Photoshopの生みの親・トーマス・ノール氏が"初代フォトショ"のデモを再現
デモで次々に映し出されたトーマス氏の作品は、いずれもコントラストが明確で、輪郭がくっきりと印象的だ。
○25年も生き続けている多くの機能
Photoshopには、初期バージョンから生き続けている機能がたくさんある。たとえば、レベル補正ダイヤルは、トーマス氏が子どもの頃に暗室での現像で苦労してきた経験がダイレクトに反映されているという。「黒を黒に、白を白に表現するのは非常に難しい。露出を変えたり、コントラストを修正したりするが、なかなかうまくいかない。そこで、発明したのがレベル補正ダイヤル。ひとつのダイヤルで白、別のダイヤルで黒、それぞれ独立して調整できるようにしたんだ」とトーマス氏は紹介した。

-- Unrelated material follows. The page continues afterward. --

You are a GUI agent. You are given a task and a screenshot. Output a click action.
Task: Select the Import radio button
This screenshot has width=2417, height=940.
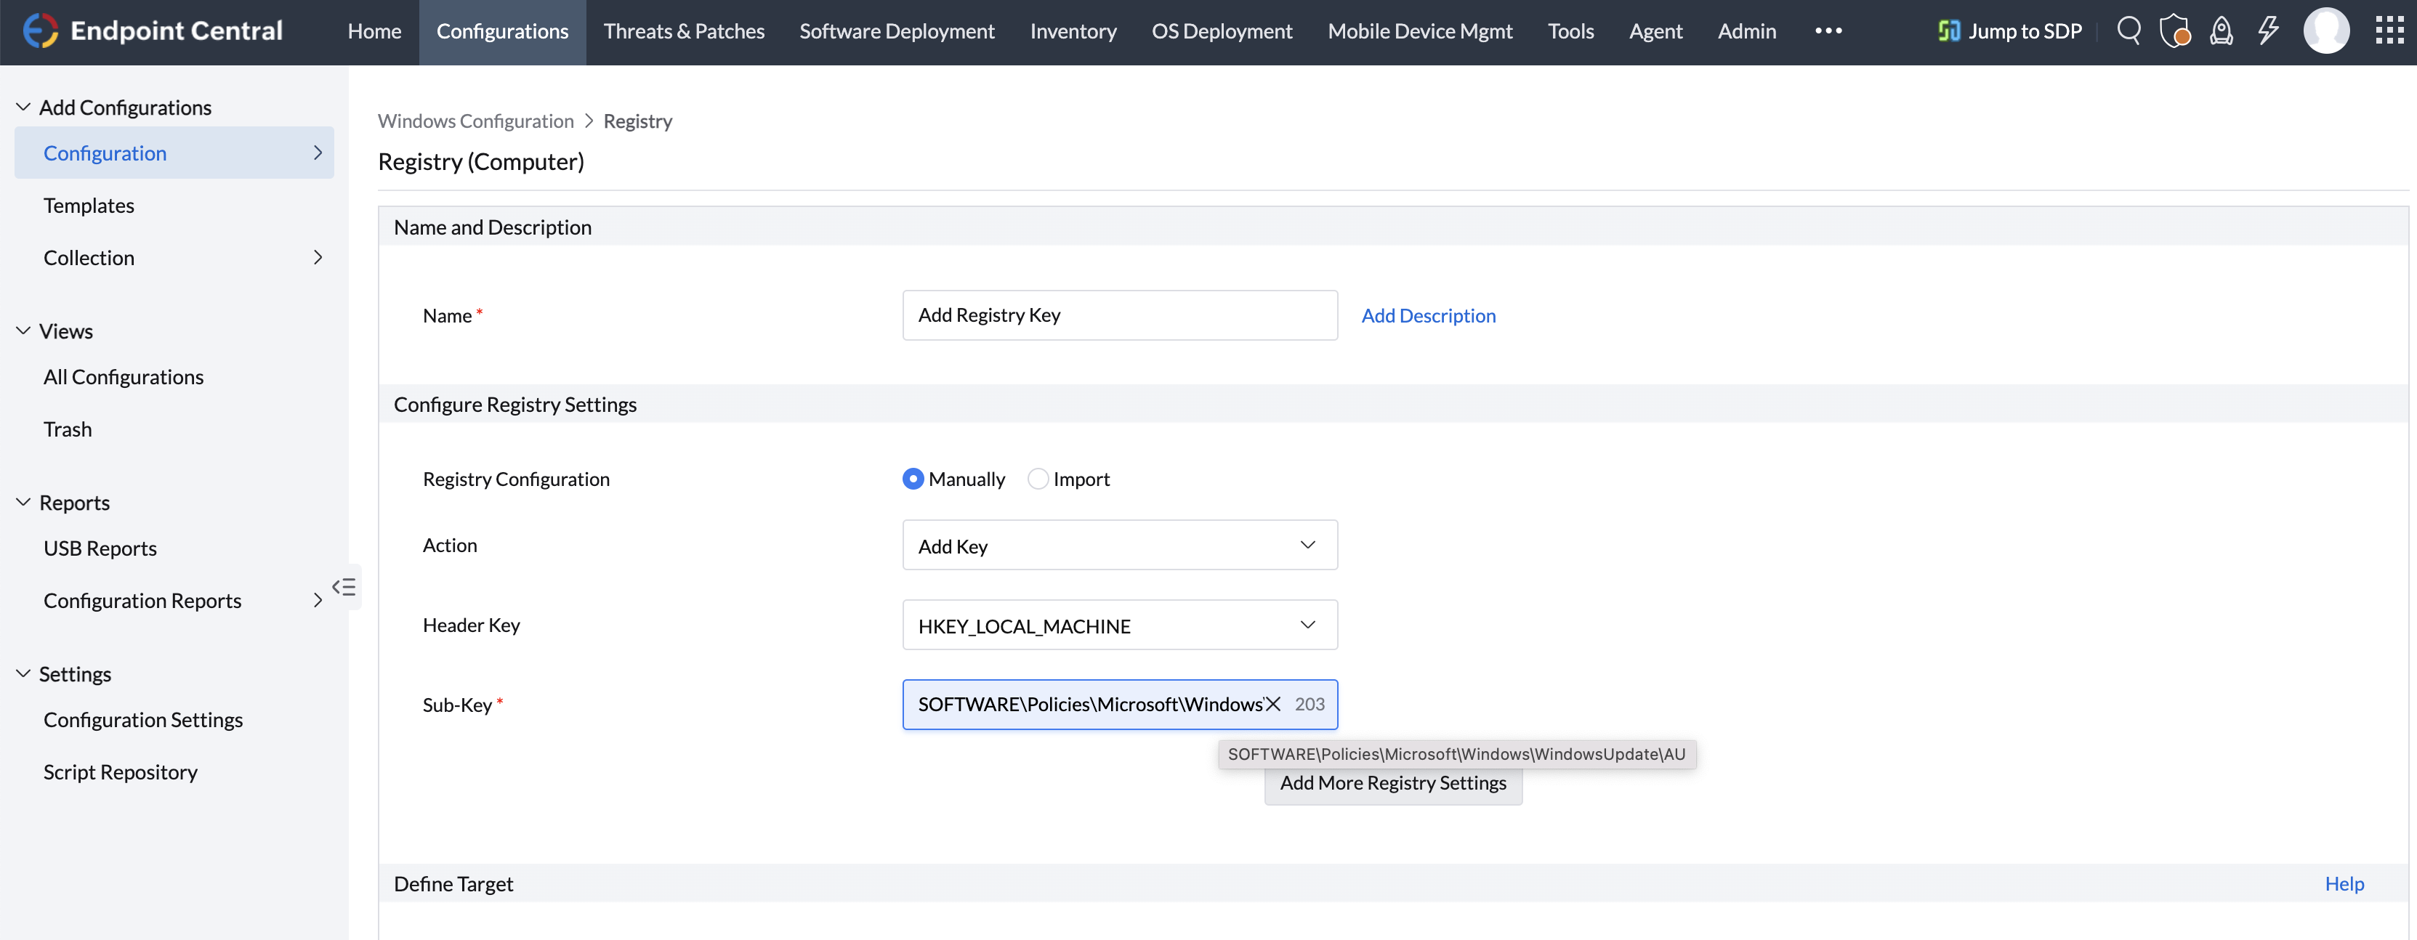coord(1038,479)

このほか、コピーペーストした画像部分を元画像の背景に置くこともできるフローティング機能、RGBチャンネルの個別調整機能、ぼかし(ガウス)、そして、トーマス氏が学術論文のために開発した輪郭を認識する機能も、初期バージョンから現在に至るまで搭載され続けている。
もちろん、25年間で大きく変わったものもある。最大の変化は、Photoshopを使うためのハードウェア環境だろう。1990年当時は、画像を取り込むスキャナも、Photoshopが稼働できるスペックのMacintoshも高価だった。